• Source records:
Start of Block
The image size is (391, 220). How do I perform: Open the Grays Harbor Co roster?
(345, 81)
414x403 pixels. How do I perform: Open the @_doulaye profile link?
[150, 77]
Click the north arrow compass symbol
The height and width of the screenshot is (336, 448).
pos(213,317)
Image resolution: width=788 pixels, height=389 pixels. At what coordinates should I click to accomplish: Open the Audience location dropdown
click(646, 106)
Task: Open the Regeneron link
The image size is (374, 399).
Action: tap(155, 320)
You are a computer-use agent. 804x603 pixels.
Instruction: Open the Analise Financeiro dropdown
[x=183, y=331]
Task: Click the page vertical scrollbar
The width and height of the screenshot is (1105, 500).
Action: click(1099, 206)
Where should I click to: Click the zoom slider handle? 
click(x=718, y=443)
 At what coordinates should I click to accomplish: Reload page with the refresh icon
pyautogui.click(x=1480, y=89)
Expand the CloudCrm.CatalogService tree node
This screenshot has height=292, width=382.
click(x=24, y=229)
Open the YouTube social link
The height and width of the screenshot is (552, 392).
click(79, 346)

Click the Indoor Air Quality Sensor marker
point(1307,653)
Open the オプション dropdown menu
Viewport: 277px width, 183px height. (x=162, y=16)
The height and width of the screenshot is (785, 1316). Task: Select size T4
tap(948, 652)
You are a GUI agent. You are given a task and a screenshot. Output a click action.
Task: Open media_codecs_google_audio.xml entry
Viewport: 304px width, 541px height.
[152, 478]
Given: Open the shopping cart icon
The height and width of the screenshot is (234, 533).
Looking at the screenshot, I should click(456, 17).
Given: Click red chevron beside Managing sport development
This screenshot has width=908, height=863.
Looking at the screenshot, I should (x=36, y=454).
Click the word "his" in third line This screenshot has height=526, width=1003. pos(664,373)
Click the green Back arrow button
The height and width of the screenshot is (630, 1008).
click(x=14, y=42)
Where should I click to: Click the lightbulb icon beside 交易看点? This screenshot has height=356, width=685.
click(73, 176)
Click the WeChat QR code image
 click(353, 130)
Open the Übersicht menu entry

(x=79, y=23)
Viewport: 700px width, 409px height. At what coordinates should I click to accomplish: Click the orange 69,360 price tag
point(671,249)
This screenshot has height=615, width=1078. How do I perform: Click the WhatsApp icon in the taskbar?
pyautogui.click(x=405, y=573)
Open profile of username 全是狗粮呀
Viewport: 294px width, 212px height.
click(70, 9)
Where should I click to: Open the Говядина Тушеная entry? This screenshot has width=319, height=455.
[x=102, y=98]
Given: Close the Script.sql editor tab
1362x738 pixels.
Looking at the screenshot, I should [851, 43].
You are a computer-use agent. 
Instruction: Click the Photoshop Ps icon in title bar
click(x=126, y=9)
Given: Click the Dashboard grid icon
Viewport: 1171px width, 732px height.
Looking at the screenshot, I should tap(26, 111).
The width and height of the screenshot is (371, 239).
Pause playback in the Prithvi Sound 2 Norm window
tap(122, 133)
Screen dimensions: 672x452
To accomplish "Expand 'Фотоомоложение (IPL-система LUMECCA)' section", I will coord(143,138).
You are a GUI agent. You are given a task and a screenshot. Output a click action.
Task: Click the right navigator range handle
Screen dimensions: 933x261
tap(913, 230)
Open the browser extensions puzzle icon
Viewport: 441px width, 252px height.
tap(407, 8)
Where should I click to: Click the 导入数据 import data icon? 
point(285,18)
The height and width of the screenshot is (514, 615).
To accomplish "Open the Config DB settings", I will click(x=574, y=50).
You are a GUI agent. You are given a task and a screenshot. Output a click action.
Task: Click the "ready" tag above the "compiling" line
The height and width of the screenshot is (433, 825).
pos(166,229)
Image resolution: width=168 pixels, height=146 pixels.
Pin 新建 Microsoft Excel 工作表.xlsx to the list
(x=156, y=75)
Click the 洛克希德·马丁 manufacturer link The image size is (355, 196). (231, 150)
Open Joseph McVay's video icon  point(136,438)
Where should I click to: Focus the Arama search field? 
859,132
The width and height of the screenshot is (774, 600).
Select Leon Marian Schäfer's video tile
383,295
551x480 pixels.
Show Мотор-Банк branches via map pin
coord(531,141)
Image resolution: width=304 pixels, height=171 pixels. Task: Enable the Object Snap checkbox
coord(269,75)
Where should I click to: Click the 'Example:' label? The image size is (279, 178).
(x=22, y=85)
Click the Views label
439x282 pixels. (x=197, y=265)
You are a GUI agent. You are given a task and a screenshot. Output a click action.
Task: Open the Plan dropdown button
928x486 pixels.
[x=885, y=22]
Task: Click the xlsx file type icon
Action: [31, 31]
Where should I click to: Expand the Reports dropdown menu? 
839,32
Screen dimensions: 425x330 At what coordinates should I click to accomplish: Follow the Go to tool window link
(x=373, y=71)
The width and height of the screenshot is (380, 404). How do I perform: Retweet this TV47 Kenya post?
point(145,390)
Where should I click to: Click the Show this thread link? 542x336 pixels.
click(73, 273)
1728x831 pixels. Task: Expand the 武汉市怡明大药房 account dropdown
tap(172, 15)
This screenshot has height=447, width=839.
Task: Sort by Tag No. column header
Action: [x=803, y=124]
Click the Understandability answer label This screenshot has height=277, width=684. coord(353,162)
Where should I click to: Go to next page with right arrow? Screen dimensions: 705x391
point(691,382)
End of Block
• Problem to work on:
Repeat every line of the material exactly as given.

• Answer for the task:
The image size is (391, 220). How do I perform: Open the Grays Harbor Co roster?
(345, 81)
414x403 pixels. How do I perform: Open the @_doulaye profile link?
[150, 77]
Click the north arrow compass symbol
The height and width of the screenshot is (336, 448).
pos(213,317)
Image resolution: width=788 pixels, height=389 pixels. At what coordinates should I click to accomplish: Open the Audience location dropdown
click(646, 106)
Task: Open the Regeneron link
The image size is (374, 399).
Action: tap(155, 320)
You are a computer-use agent. 804x603 pixels.
Instruction: Open the Analise Financeiro dropdown
[x=183, y=331]
Task: Click the page vertical scrollbar
The width and height of the screenshot is (1105, 500).
Action: click(1099, 206)
Where should I click to: Click the zoom slider handle? 
click(x=718, y=443)
 At what coordinates should I click to accomplish: Reload page with the refresh icon
pyautogui.click(x=1480, y=89)
Expand the CloudCrm.CatalogService tree node
This screenshot has height=292, width=382.
click(x=24, y=229)
Open the YouTube social link
The height and width of the screenshot is (552, 392).
click(79, 346)

Click the Indoor Air Quality Sensor marker
point(1307,653)
Open the オプション dropdown menu
Viewport: 277px width, 183px height. (x=162, y=16)
The height and width of the screenshot is (785, 1316). Task: Select size T4
tap(948, 652)
You are a GUI agent. You are given a task and a screenshot. Output a click action.
Task: Open media_codecs_google_audio.xml entry
Viewport: 304px width, 541px height.
[152, 478]
Given: Open the shopping cart icon
The height and width of the screenshot is (234, 533).
Looking at the screenshot, I should click(456, 17).
Given: Click red chevron beside Managing sport development
This screenshot has width=908, height=863.
Looking at the screenshot, I should (x=36, y=454).
Click the word "his" in third line This screenshot has height=526, width=1003. pos(664,373)
Click the green Back arrow button
The height and width of the screenshot is (630, 1008).
click(x=14, y=42)
Where should I click to: Click the lightbulb icon beside 交易看点? This screenshot has height=356, width=685.
click(73, 176)
Click the WeChat QR code image
 click(353, 130)
Open the Übersicht menu entry

(x=79, y=23)
Viewport: 700px width, 409px height. At what coordinates should I click to accomplish: Click the orange 69,360 price tag
point(671,249)
This screenshot has height=615, width=1078. How do I perform: Click the WhatsApp icon in the taskbar?
pyautogui.click(x=405, y=573)
Open profile of username 全是狗粮呀
Viewport: 294px width, 212px height.
click(70, 9)
Where should I click to: Open the Говядина Тушеная entry? This screenshot has width=319, height=455.
[x=102, y=98]
Given: Close the Script.sql editor tab
1362x738 pixels.
Looking at the screenshot, I should [851, 43].
You are a computer-use agent. 
Instruction: Click the Photoshop Ps icon in title bar
click(x=126, y=9)
Given: Click the Dashboard grid icon
Viewport: 1171px width, 732px height.
Looking at the screenshot, I should tap(26, 111).
The width and height of the screenshot is (371, 239).
Pause playback in the Prithvi Sound 2 Norm window
tap(122, 133)
Screen dimensions: 672x452
To accomplish "Expand 'Фотоомоложение (IPL-система LUMECCA)' section", I will coord(143,138).
You are a GUI agent. You are given a task and a screenshot. Output a click action.
Task: Click the right navigator range handle
Screen dimensions: 933x261
tap(913, 230)
Open the browser extensions puzzle icon
Viewport: 441px width, 252px height.
tap(407, 8)
Where should I click to: Click the 导入数据 import data icon? 
point(285,18)
The height and width of the screenshot is (514, 615).
To accomplish "Open the Config DB settings", I will click(x=574, y=50).
You are a GUI agent. You are given a task and a screenshot. Output a click action.
Task: Click the "ready" tag above the "compiling" line
The height and width of the screenshot is (433, 825).
pos(166,229)
Image resolution: width=168 pixels, height=146 pixels.
Pin 新建 Microsoft Excel 工作表.xlsx to the list
(x=156, y=75)
Click the 洛克希德·马丁 manufacturer link The image size is (355, 196). (231, 150)
Open Joseph McVay's video icon  point(136,438)
Where should I click to: Focus the Arama search field? 
859,132
The width and height of the screenshot is (774, 600).
Select Leon Marian Schäfer's video tile
383,295
551x480 pixels.
Show Мотор-Банк branches via map pin
coord(531,141)
Image resolution: width=304 pixels, height=171 pixels. Task: Enable the Object Snap checkbox
coord(269,75)
Where should I click to: Click the 'Example:' label? The image size is (279, 178).
(x=22, y=85)
Click the Views label
439x282 pixels. (x=197, y=265)
You are a GUI agent. You are given a task and a screenshot. Output a click action.
Task: Open the Plan dropdown button
928x486 pixels.
[x=885, y=22]
Task: Click the xlsx file type icon
Action: [31, 31]
Where should I click to: Expand the Reports dropdown menu? 
839,32
Screen dimensions: 425x330 At what coordinates should I click to accomplish: Follow the Go to tool window link
(x=373, y=71)
The width and height of the screenshot is (380, 404). How do I perform: Retweet this TV47 Kenya post?
point(145,390)
Where should I click to: Click the Show this thread link? 542x336 pixels.
click(73, 273)
1728x831 pixels. Task: Expand the 武汉市怡明大药房 account dropdown
tap(172, 15)
This screenshot has height=447, width=839.
Task: Sort by Tag No. column header
Action: [x=803, y=124]
Click the Understandability answer label This screenshot has height=277, width=684. coord(353,162)
Where should I click to: Go to next page with right arrow? Screen dimensions: 705x391
point(691,382)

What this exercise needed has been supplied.